• _PROVIDED RECORDS_:
+ + + + + + +
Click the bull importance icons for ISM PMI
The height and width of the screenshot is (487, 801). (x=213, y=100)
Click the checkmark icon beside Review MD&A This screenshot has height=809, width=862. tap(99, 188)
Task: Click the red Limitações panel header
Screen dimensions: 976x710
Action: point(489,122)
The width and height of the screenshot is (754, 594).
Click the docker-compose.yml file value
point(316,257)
+ + + + + + +
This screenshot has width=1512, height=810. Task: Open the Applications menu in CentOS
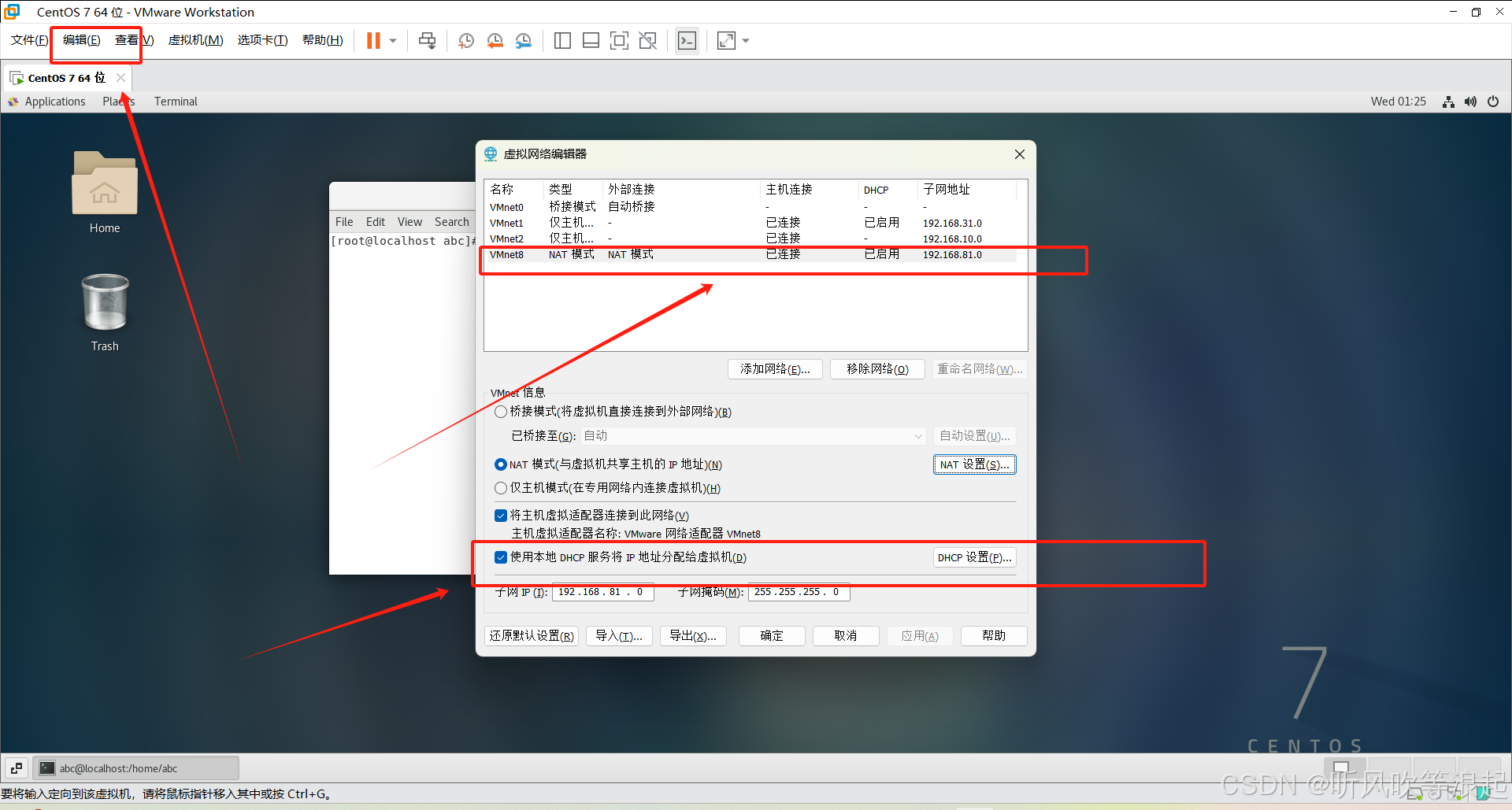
+ + + + + + +
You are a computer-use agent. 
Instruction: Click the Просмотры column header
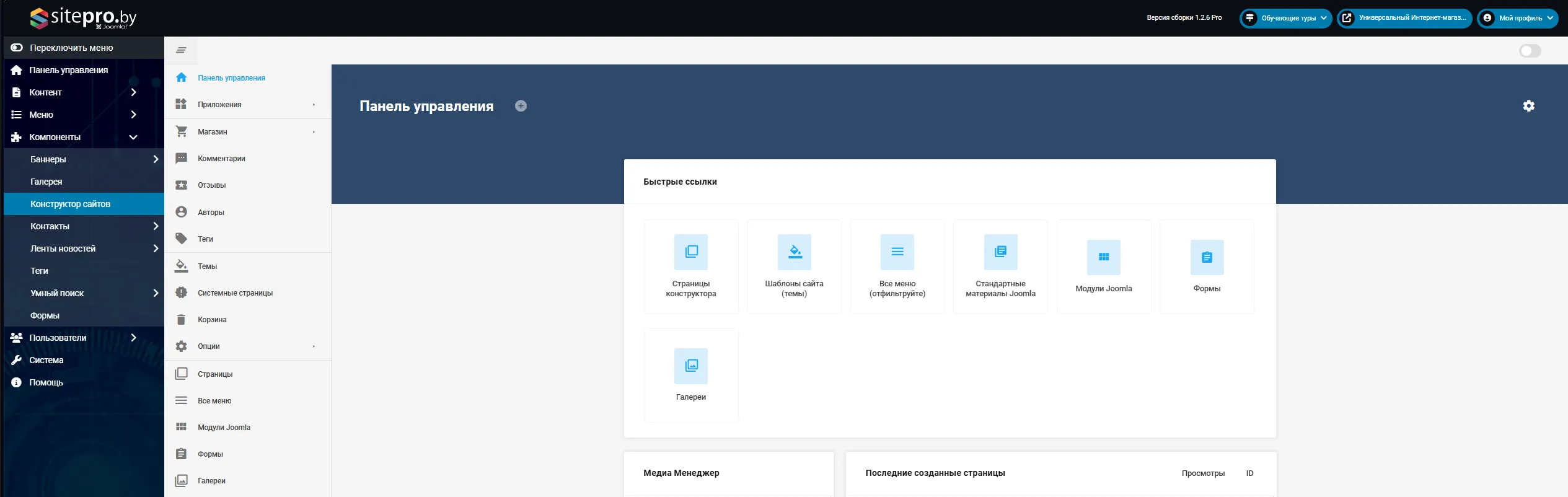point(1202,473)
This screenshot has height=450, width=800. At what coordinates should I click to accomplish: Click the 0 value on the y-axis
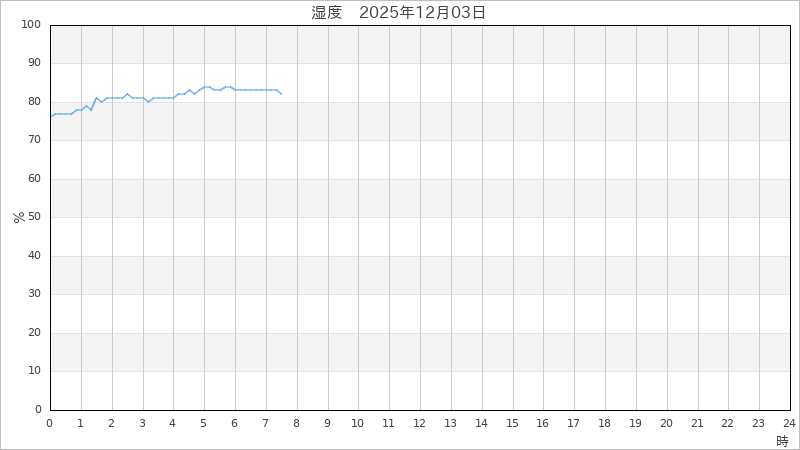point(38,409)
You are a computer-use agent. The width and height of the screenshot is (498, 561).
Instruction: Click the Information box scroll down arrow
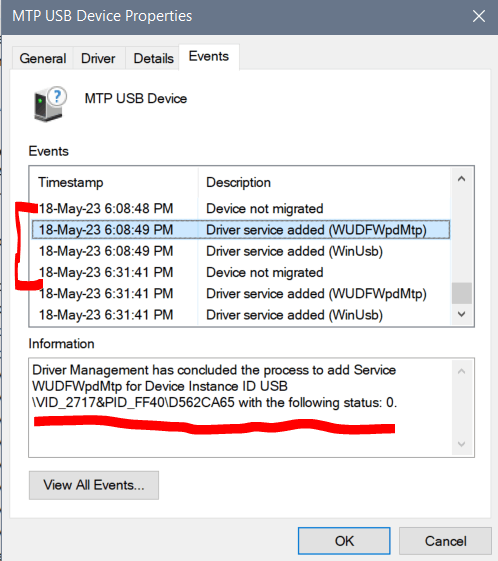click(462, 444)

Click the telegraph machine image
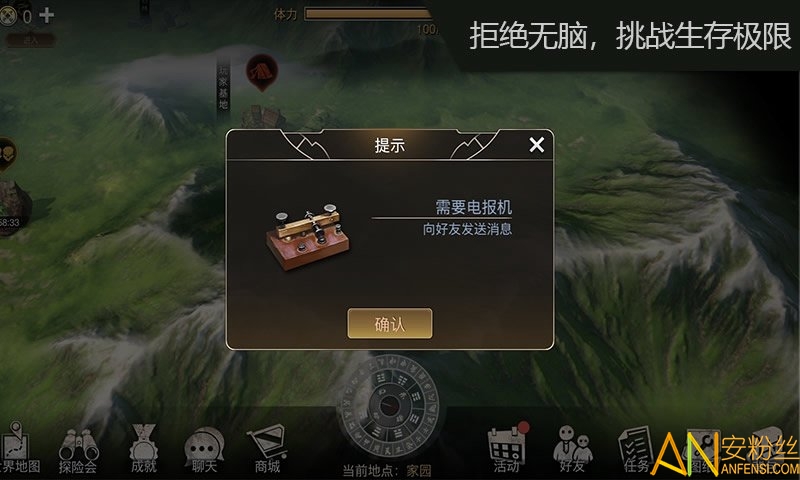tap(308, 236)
+ + + + + + +
• _PROBLEM REQUIREMENTS_:
Please give the count of lines in the listing that include the string "computer", with no words around it.

• _EXERCISE RESULT_:
2